8. A method of preparing a mixture for use in prototyping or forming a green ceramic; the method includes mixing a linear copolymer comprising acrylic acid and 2-acrylamido-2-methyl propane sulfonic acid, water and one or more metal oxide ceramic nanoparticles with a mean particle size of up to 100 nanometers, wherein the linear copolymer is at a concentration within the range between 1 wt. % and 2 wt. % on the basis of the total weight of the mixture, the one or more metal oxide ceramic nanoparticles are at a concentration within the range between 60 wt. % and 70 wt. % on the basis of the total weight of the mixture, and water is in a complementary amount.

9. The method according to claim 8, wherein the method includes mixing a linear copolymer comprising acrylic acid and 2-acrylamido-2-methyl propane sulfonic acid, water, and one or more metal oxide ceramic nanoparticles with a mean particle size of up to 60 nanometers, preferably within the range between 20 and 60 nanometers.

10. The method according to claim 8, wherein the method includes a selection of the metal oxide ceramic nanoparticles from the list consisting of yttria stabilized zirconia, magnesium oxide, alumina and mixtures thereof.

11. The method according to claim 8, wherein the method includes the arrangement of the molar ratio between acrylic acid and 2-acrylamido-2-methyl propane sulfonic acid in the copolymer to a value within the range between 0.8:1 and 1:0.8.

12. (canceled)

13. (canceled)

14. The mixture according to claim 2, wherein said mean particle size is within the range between 20 nanometers and 60 nanometers.

15. The mixture according to claim 2, wherein the metal oxide ceramic nanoparticles are selected from the list consisting of yttria stabilized zirconia, magnesium oxide, alumina and mixtures thereof.

16. The mixture according to claim 3, wherein the metal oxide ceramic nanoparticles are selected from the list consisting of yttria stabilized zirconia, magnesium oxide, alumina and mixtures thereof.

17. The mixture according to claim 2, wherein the molar ratio between acrylic acid and 2-acrylamido-2-methyl propane sulfonic acid in the copolymer is within the range between 0.8:1 and 1:0.8.
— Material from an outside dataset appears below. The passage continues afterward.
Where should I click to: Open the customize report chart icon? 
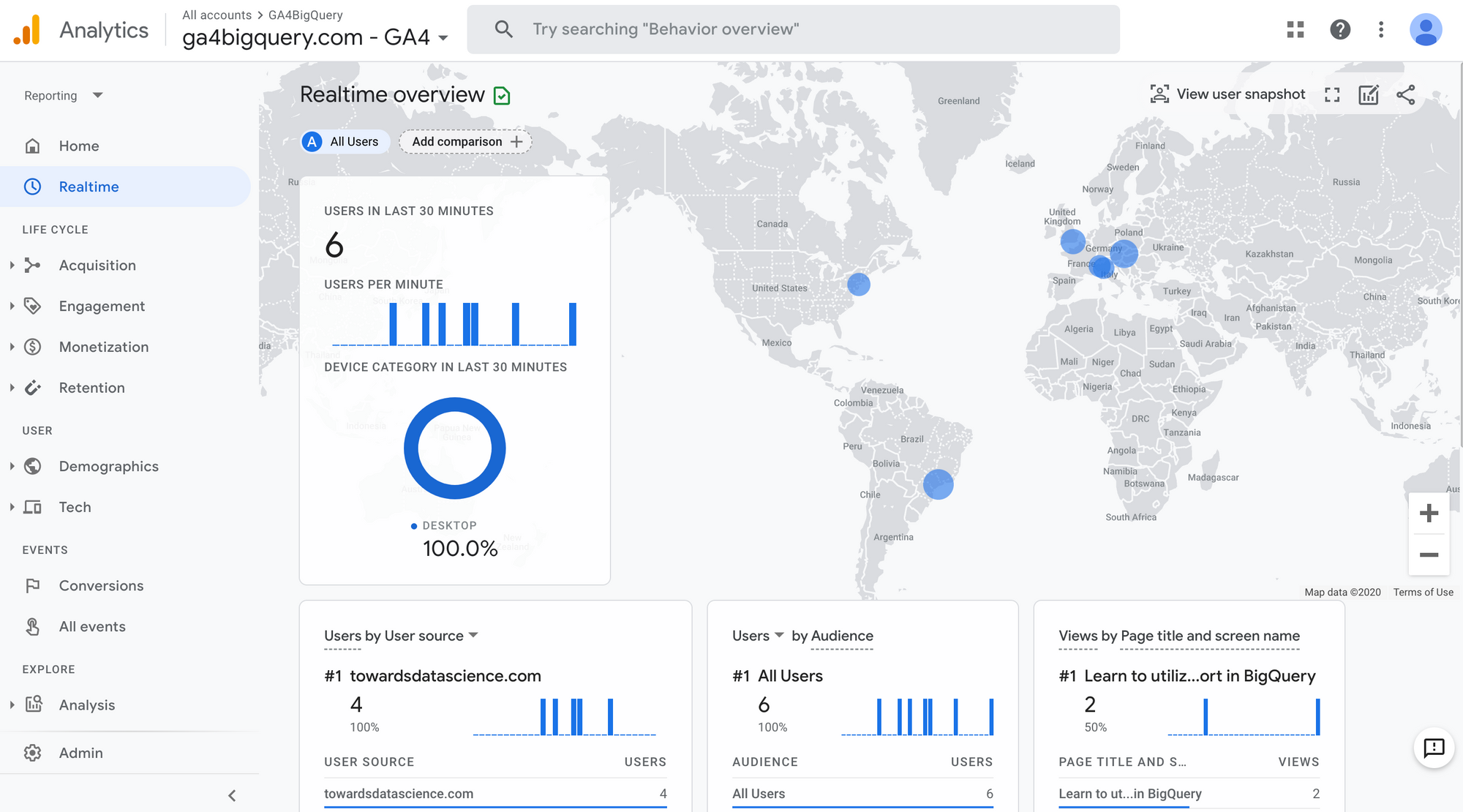1368,94
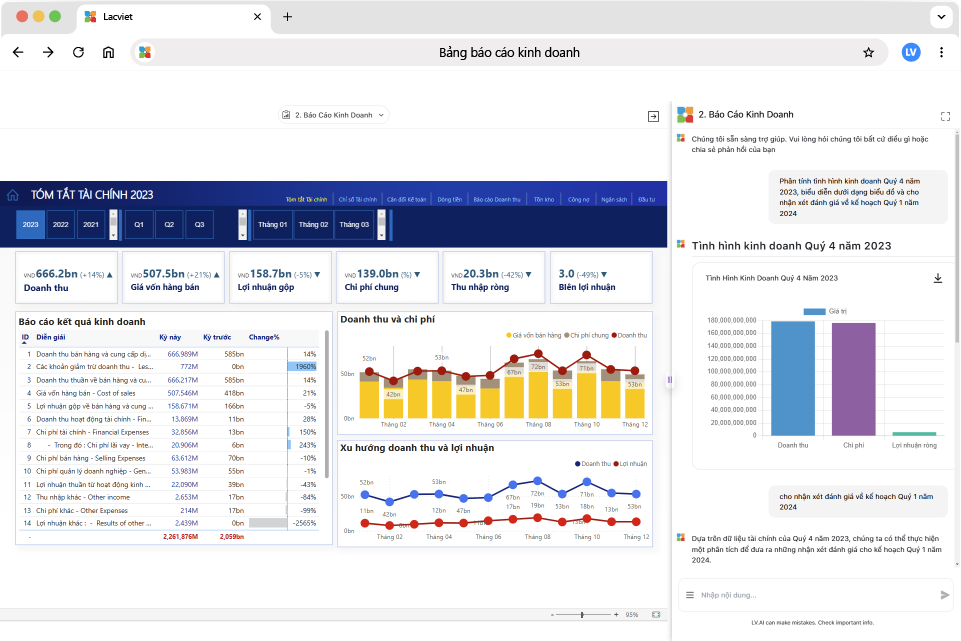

18. The mixture according to claim 3, wherein the molar ratio between acrylic acid and 2-acrylamido-2-methyl propane sulfonic acid in the copolymer is within the range between 0.8:1 and 1:0.8.

19. The mixture according to claim 4, wherein the molar ratio between acrylic acid and 2-acrylamido-2-methyl propane sulfonic acid in the copolymer is within the range between 0.8:1 and 1:0.8.

20. The method according to claim 9, wherein the method includes a selection of the metal oxide ceramic nanoparticles from the list consisting of yttria stabilized zirconia, magnesium oxide, alumina and mixtures thereof.

21. The method according to claim 9, wherein the method includes the arrangement of the molar ratio between acrylic acid and 2-acrylamido-2-methyl propane sulfonic acid in the copolymer to a value within the range between 0.8:1 and 1:0.8.

22. The method according to claim 10, wherein the method includes the arrangement of the molar ratio between acrylic acid and 2-acrylamido-2-methyl propane sulfonic acid in the copolymer to a value within the range between 0.8:1 and 1:0.8.